Der frischgebackene MotoGP-Weltmeister hatte einen kurzen Arbeitstag. Jorge Lorenzo machte am ersten Trainingstag für sein Heimrennen in Valencia das Wetter einen Strich durch die Rechnung. Im ersten Freien Training am Vormittag drehte der Spanier auf regennasser Fahrbahn 14 Runden mit seiner Yamaha und reihte sich als Drittschnellster ein. Am Nachmittag waren die Streckenbedingungen gemischt, weshalb Lorenzo komplett an der Box blieb. Auf der zweiten Werks-Yamaha sitzt in Valencia statt dem verletzten Ben Spies der Testfahrer Katsuyuki Nakasuga. Der Japaner fuhr im ersten Training 17 Runden und landete an der 13. Stelle.

Kurz vor Trainingsende stürzte Nakasuga in der Zielkurve. Am Nachmittag drehte er zwei langsame Besichtigungsrunden. Unter dem Strich konnte Yamaha nicht viel arbeiten. "Wie so oft in diesem Jahr war es kein einfacher Freitag und wir konnten nicht viel trainieren", kommentiert Lorenzo. "Am Vormittag bin ich einige Runden gefahren, aber am Nachmittag waren die Bedingungen zu gemischt. Deshalb bin ich kein Risiko eingegangen. Die Strecke wurde neu asphaltiert und wir brauchen Trainingszeit, speziell im Trockenen."
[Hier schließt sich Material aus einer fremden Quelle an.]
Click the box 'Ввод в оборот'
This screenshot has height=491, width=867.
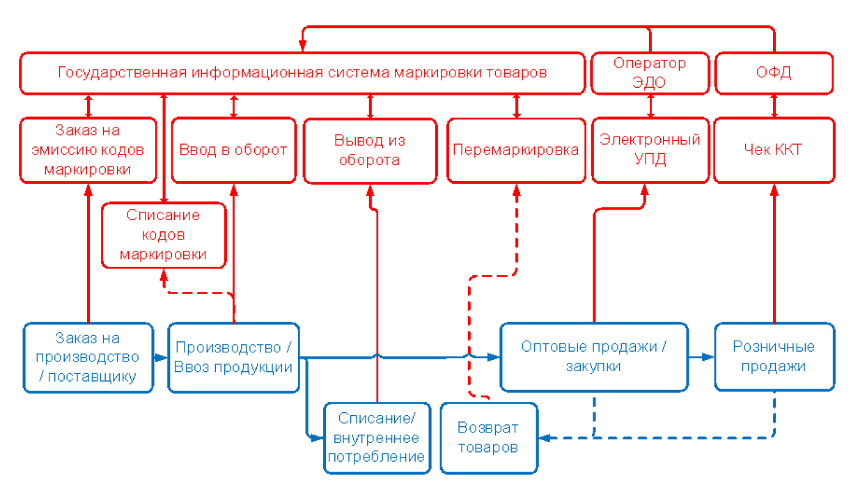[x=233, y=150]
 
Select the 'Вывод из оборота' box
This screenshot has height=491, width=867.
[x=370, y=150]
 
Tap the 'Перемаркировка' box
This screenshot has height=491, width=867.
[x=515, y=150]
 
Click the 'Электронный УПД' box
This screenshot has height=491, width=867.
[x=650, y=150]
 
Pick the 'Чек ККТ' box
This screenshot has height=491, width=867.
[x=774, y=150]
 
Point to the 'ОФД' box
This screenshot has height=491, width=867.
[x=774, y=72]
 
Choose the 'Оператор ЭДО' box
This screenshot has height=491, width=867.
[x=650, y=72]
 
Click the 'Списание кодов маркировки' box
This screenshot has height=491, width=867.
[x=164, y=235]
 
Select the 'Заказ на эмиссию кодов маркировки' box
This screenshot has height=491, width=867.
[x=88, y=150]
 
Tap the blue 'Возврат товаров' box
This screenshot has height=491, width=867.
[x=489, y=438]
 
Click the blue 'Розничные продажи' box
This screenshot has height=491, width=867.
[x=774, y=357]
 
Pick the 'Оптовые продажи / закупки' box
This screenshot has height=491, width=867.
[x=594, y=357]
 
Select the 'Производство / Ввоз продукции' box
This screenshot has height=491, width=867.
[x=234, y=357]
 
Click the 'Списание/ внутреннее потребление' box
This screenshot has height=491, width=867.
[x=377, y=438]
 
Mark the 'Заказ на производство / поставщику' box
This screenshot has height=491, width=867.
[x=88, y=357]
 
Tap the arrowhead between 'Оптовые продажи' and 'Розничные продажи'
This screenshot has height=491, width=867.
[x=708, y=357]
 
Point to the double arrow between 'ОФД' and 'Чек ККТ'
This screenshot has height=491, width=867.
[x=774, y=106]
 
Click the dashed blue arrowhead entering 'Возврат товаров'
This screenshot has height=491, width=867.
[x=546, y=438]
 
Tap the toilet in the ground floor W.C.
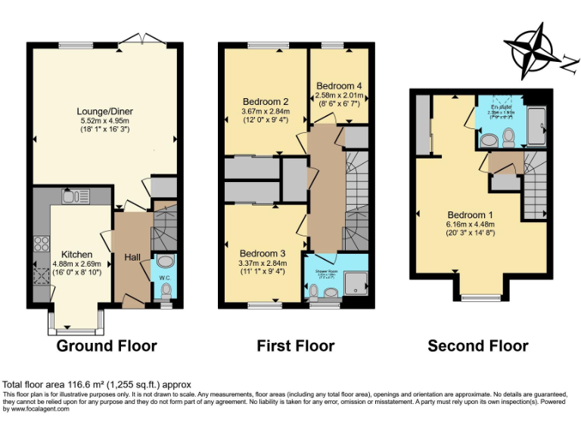click(166, 290)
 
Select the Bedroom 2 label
click(266, 102)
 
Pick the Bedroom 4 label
click(339, 85)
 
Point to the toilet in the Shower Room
click(314, 292)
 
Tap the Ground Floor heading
click(107, 346)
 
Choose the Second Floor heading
click(477, 346)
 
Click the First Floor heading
click(295, 346)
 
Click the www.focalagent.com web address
click(35, 409)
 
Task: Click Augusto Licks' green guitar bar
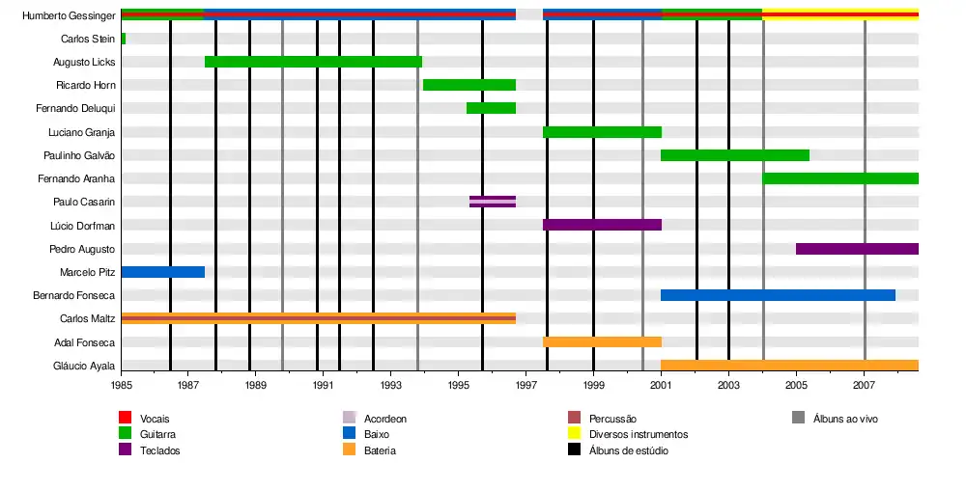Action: tap(313, 62)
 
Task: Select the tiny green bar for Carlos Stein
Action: tap(124, 39)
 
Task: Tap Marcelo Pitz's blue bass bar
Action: tap(162, 272)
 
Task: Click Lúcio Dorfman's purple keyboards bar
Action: tap(602, 225)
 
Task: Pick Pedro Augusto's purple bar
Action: tap(857, 249)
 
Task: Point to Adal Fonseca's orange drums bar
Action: tap(602, 341)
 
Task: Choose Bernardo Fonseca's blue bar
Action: tap(778, 295)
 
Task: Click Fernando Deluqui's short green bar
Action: tap(491, 108)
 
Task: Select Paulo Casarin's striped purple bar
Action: tap(493, 202)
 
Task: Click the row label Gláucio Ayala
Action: tap(84, 366)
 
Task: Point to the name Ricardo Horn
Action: tap(86, 85)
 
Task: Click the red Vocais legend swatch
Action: tap(125, 418)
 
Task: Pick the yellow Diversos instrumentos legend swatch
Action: tap(574, 434)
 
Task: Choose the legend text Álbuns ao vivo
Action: tap(845, 419)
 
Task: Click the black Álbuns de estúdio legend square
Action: tap(574, 450)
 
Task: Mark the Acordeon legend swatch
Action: tap(349, 418)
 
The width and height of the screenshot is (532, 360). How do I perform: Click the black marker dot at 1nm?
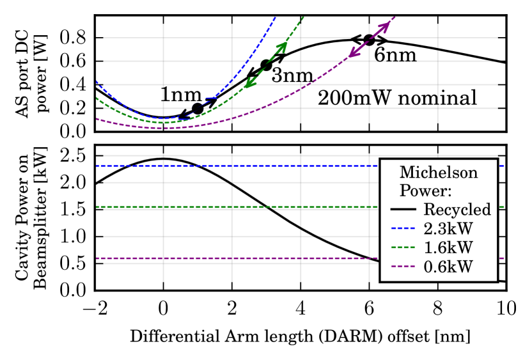click(198, 108)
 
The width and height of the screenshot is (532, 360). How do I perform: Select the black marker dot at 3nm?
click(267, 65)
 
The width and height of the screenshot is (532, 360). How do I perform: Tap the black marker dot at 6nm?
click(369, 40)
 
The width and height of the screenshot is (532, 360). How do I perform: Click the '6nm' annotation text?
click(395, 55)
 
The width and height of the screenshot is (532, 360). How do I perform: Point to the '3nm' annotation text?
click(292, 75)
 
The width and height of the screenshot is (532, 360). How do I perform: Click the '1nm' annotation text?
click(180, 95)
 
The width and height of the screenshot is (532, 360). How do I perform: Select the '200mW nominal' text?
click(397, 98)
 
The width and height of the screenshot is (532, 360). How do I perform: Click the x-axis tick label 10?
click(506, 308)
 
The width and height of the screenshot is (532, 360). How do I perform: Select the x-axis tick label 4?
click(301, 308)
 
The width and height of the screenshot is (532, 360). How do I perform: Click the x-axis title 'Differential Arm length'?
click(300, 336)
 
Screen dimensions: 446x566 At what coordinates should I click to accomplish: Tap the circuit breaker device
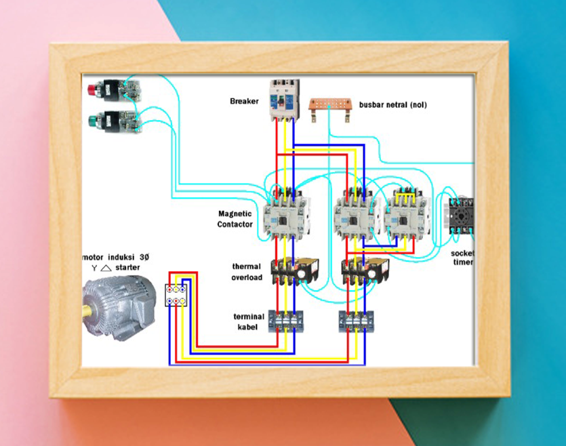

"Der Asphalt ist anders und es gibt keine Bodenwellen. Es ist eine Freude darauf zu fahren, aber ich kenne noch nicht den richtigen Grip der Strecke, weil es nass war. In den Kurven hatte ich guten Grip, aber auf der Geraden hat das Hinterrad stark durchgedreht. Der Grip ist aber stabiler und der Asphalt war nicht schmutzig. In einigen Kurven steht aber mehr Wasser als in anderen", beschreibt Lorenzo. Am Sonntag gibt es nur ein Ziel: "Wenn alles positiv läuft, dann will ich gewinnen. Nicky und Dani waren heute sehr schnell, aber ich habe nicht alles gegeben. Morgen werde ich mehr pushen und schneller sein."
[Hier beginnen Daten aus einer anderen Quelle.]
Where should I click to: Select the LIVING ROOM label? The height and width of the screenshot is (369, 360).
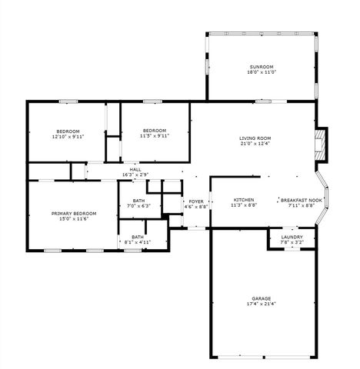tap(255, 138)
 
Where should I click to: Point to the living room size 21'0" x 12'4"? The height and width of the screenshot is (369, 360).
tap(255, 143)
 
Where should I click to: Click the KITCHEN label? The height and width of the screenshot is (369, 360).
tap(244, 200)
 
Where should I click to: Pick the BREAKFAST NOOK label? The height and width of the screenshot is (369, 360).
tap(301, 200)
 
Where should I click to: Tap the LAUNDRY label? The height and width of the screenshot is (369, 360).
tap(292, 237)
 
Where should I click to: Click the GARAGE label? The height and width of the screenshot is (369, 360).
tap(261, 298)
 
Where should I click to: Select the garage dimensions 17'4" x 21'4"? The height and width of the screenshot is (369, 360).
tap(261, 304)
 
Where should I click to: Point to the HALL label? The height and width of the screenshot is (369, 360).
tap(135, 169)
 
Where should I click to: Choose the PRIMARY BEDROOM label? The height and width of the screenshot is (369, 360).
tap(74, 213)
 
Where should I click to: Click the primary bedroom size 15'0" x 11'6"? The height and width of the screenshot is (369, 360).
tap(74, 218)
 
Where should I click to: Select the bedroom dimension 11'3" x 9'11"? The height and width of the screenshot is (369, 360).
tap(155, 136)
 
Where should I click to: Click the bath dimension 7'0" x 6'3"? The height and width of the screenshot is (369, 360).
tap(138, 205)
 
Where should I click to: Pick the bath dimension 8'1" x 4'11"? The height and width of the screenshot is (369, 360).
tap(137, 242)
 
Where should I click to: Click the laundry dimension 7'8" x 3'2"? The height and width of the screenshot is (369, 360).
tap(292, 242)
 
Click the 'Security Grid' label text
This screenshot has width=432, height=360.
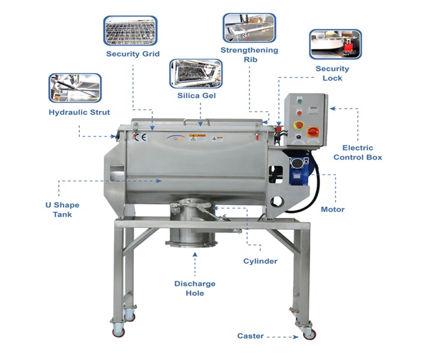(133, 54)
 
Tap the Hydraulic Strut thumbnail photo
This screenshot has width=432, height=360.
(75, 88)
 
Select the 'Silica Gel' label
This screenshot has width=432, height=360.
(196, 95)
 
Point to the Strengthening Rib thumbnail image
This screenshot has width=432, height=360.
(250, 28)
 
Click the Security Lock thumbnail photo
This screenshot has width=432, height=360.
(335, 44)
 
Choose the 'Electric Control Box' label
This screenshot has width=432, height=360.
(358, 152)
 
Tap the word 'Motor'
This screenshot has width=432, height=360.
(333, 209)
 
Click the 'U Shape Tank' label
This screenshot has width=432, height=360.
(62, 209)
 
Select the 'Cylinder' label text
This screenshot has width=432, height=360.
(260, 261)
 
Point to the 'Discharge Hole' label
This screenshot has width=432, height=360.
(195, 289)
Nakasuga bestreitet nach Motegi sein zweites MotoGP-Wochenende in diesem Jahr. "Aufgrund des Wetters waren es zwei merkwürdige Trainings", meint der Yamaha-Testfahrer. "Am Vormittag bin ich ausgerutscht und es tut mir sehr leid für das Team, das dadurch mehr Arbeit hatte. Ich war zu Beginn etwas nervös, aber jetzt bin ich schon ruhiger. Hoffentlich bleibe ich für den Rest des Wochenendes in dieser Stimmung. Im Vorjahr wurde ich hier Sechster. Ich hoffe, dass ich meine Performance bis Sonntag verbessern kann."